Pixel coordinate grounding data

..........

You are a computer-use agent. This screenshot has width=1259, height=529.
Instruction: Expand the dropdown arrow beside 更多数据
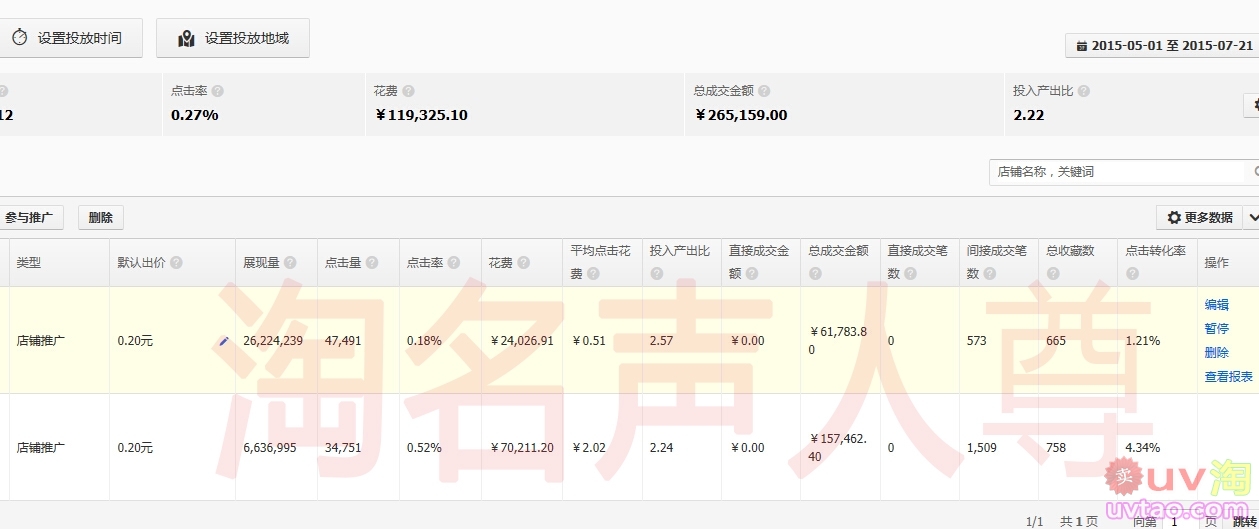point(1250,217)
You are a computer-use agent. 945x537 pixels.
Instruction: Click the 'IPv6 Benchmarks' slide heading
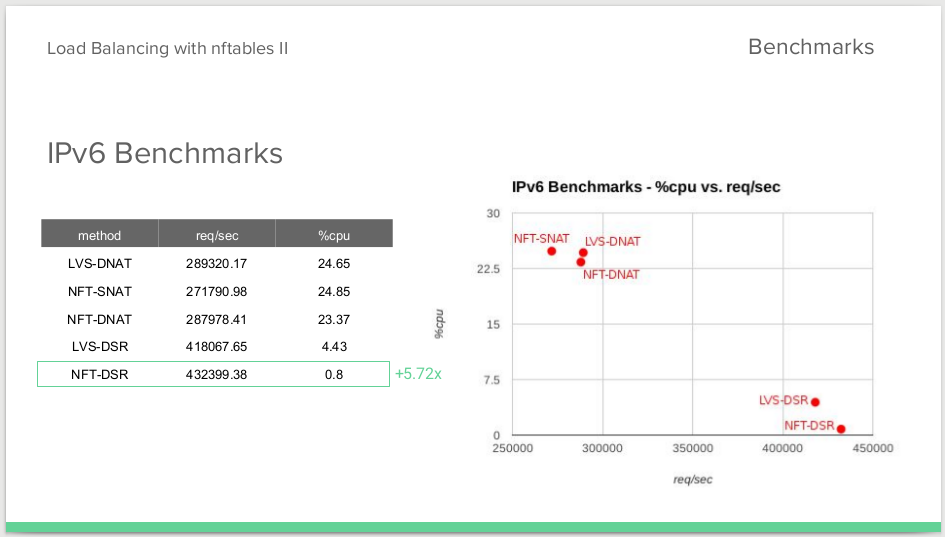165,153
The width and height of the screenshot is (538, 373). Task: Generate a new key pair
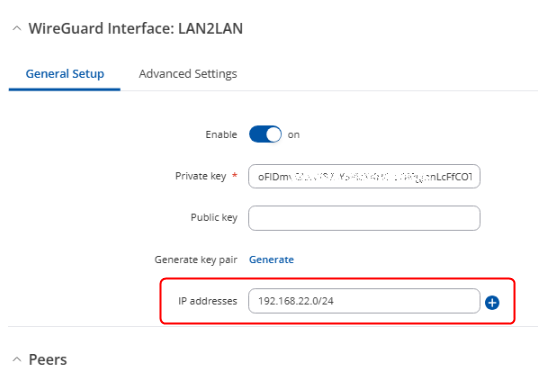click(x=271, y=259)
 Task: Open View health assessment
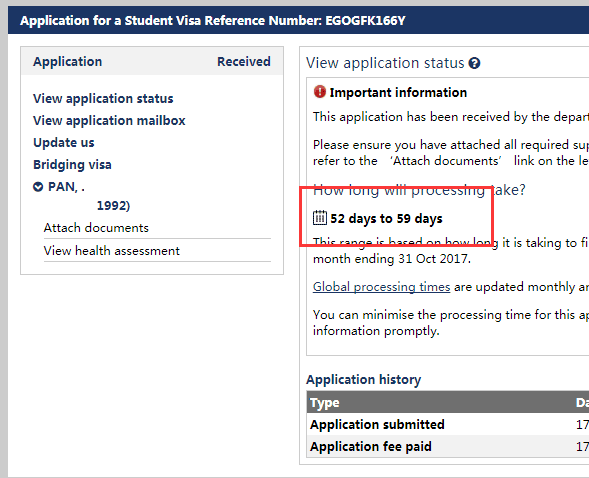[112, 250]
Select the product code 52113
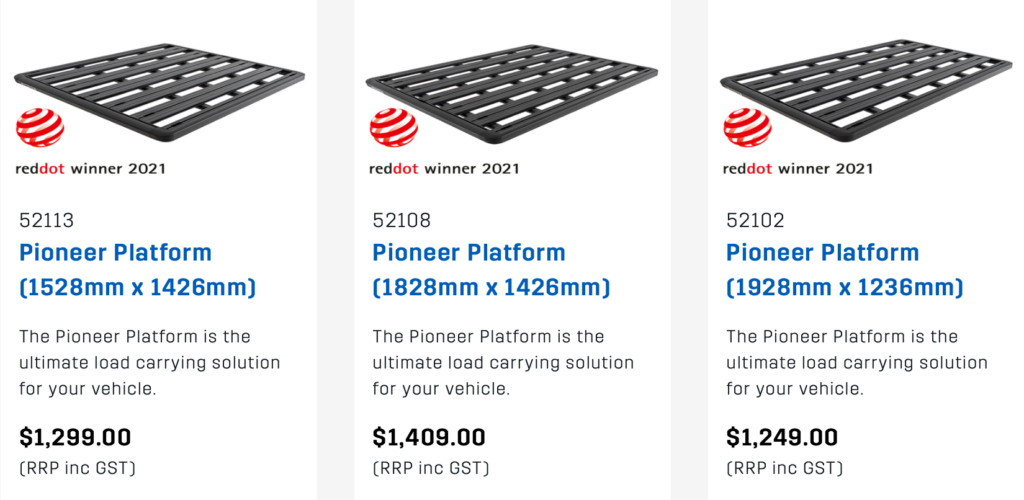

..........

#### The task:
Leave out the pictures and repeat exactly the lines from the one containing "The width and" through the last line of the entries.

#### Exercise answer:
The width and height of the screenshot is (538, 373). Task: Generate a new key pair
click(x=271, y=259)
 Task: Open View health assessment
[112, 250]
Select the product code 52113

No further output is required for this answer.